---- 提供テキスト

第20図は2相クロック駆動形CCDの概略構成を模式的
に示している。このCCDはp-Si基板1にボロン注入層2
を拡散形成して電位障壁を形成し、キャパシタ用のSiO2
膜3を介してポテンシャル井戸形成用の電極4を形成し
た素子構造を有する。このような素子構造を持つCCD
は、上記電極4に所定の位相差をもって印加される2相
のクロックφ1,φ2を受けて上記基板1に対して横方向
に電荷を転送する作用を呈し、ほぼDRAM並み、或いはそ
れ以上の高密度化が可能な高密度メモリ素子として注目
されている。

--------
---- 項目一覧

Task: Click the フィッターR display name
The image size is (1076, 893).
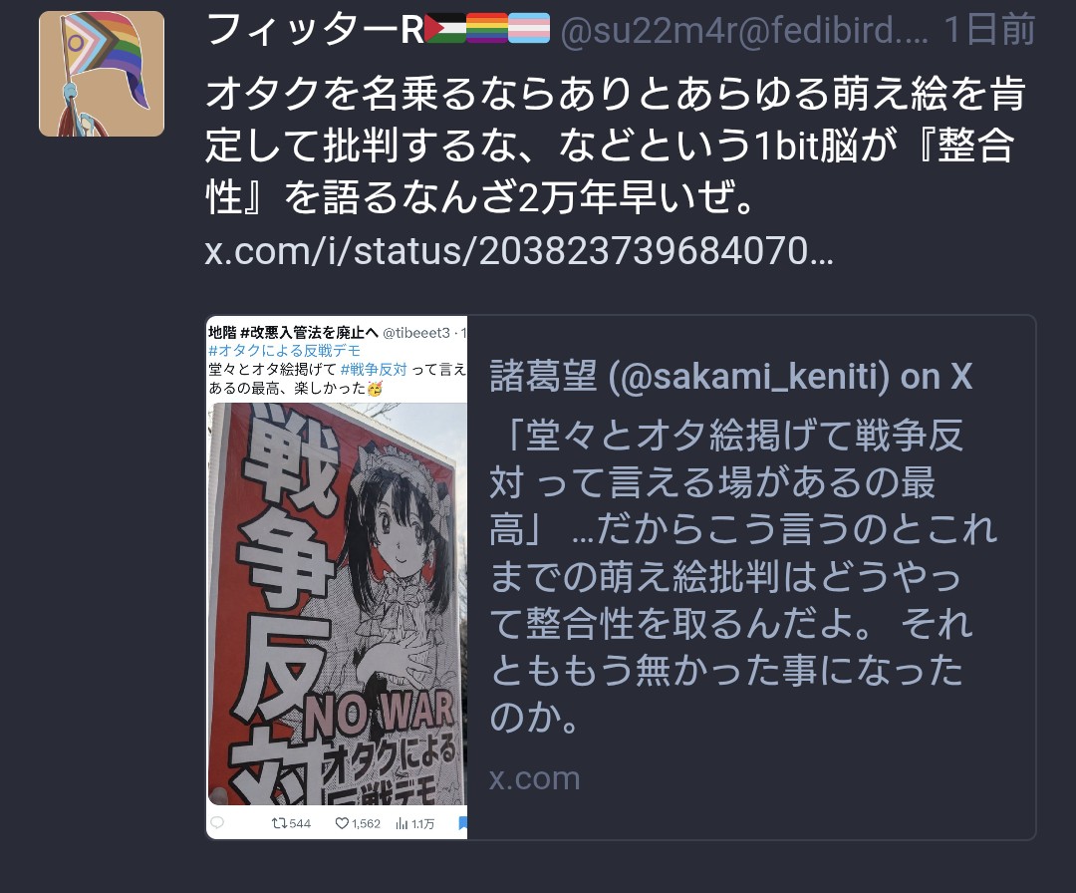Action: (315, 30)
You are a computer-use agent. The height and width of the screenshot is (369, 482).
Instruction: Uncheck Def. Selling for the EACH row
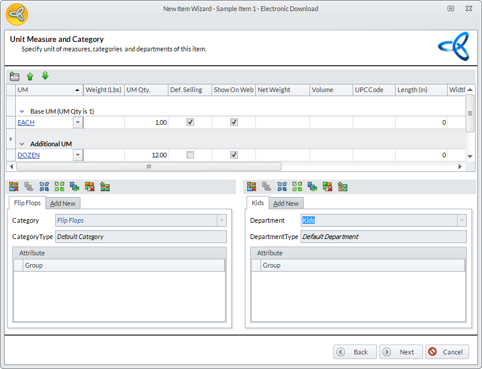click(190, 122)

--------

* 作業内容 *
1 > CCDの説明文では、電位障壁はどのようにして形成されていますか？
2 > CCDの説明文を、最後の文のあとから書き進めてください。

* 課題への回答 *
1 > p-Si基板1にボロン注入層2を拡散形成することで形成されています。

2 >
一方、本発明者等は、例えば特願昭63-214169号にて
トンネルスイッチ膜と金属膜とを交互に積層構造化し、
各金属膜にそれぞれキャパシタを接続した素子構造の電
荷転送素子を提唱した。この電荷転送素子は、例えば第
21図にその概略構成を模式的に示すように、有機材料か
らなるトンネルスイッチ膜5と金属膜6とを交互に積層
してMIMなる複数層の基本構造体を形成し、その最上部
と最下部に金属電極7を設けると共に、上記各金属膜6
にキャパシタ8を接続した構造を有する。そして最上部
の金属電極7に所定の閾値Vth以上の入力電圧を与えて
1番目のキャパシタ8に電荷を蓄積する。その後、前記
各金属膜6にそれぞれ接続されたキャパシタ8を介して
所定の位相差を持たせて転送パルスφ1,φ2,φ3を上記
各MIM構造体に印加することにより、1番目のキャパシ
タ8に蓄積された電荷をその厚み(深さ)方向に順次転
送していくものである。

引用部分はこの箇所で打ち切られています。